* [PROBLEM DETAILS]: Each record that comes next should be output exactly; pictures do not belong in the copy.

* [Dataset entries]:
+--

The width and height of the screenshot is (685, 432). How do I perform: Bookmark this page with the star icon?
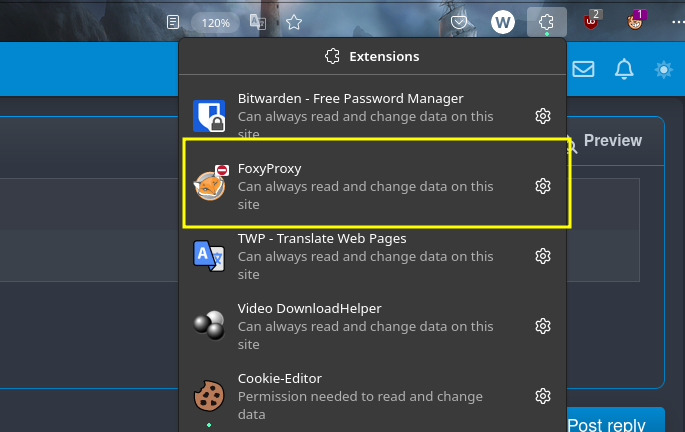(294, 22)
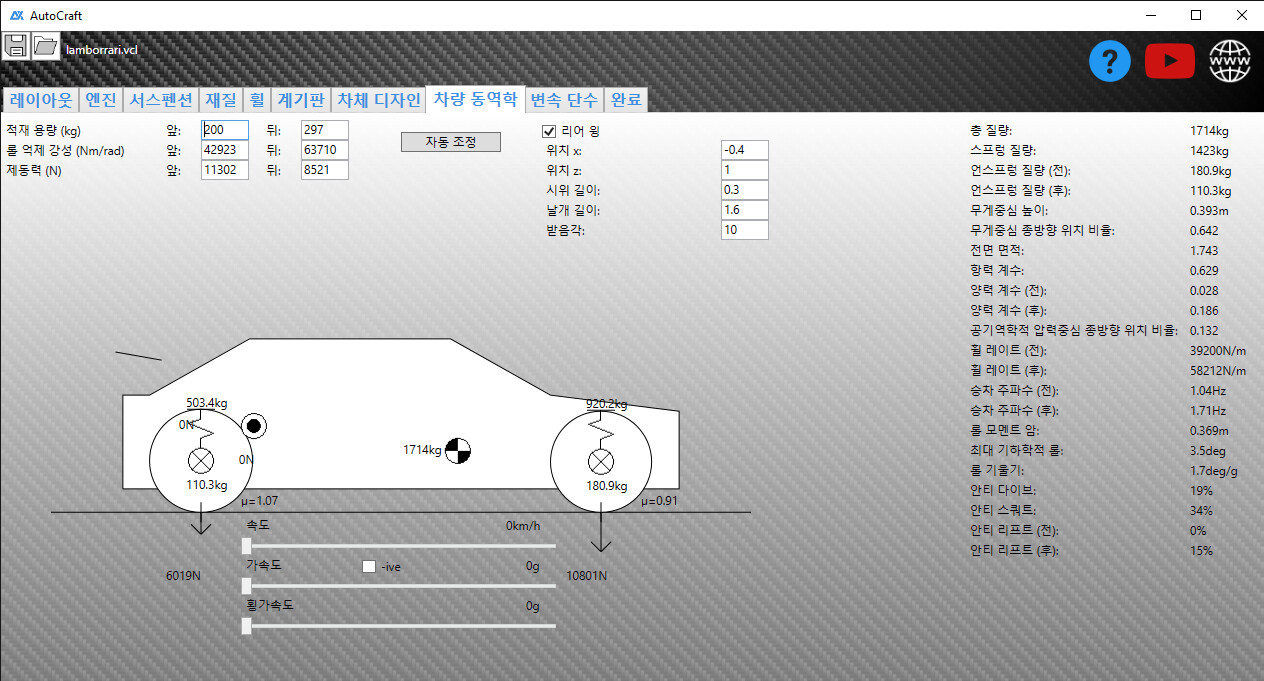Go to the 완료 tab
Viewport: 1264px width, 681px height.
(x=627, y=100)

+--

* [ANSWER BELOW]:
The width and height of the screenshot is (685, 432). How do I perform: Bookmark this page with the star icon?
(294, 22)
Go to the 완료 tab
Viewport: 1264px width, 681px height.
(x=627, y=100)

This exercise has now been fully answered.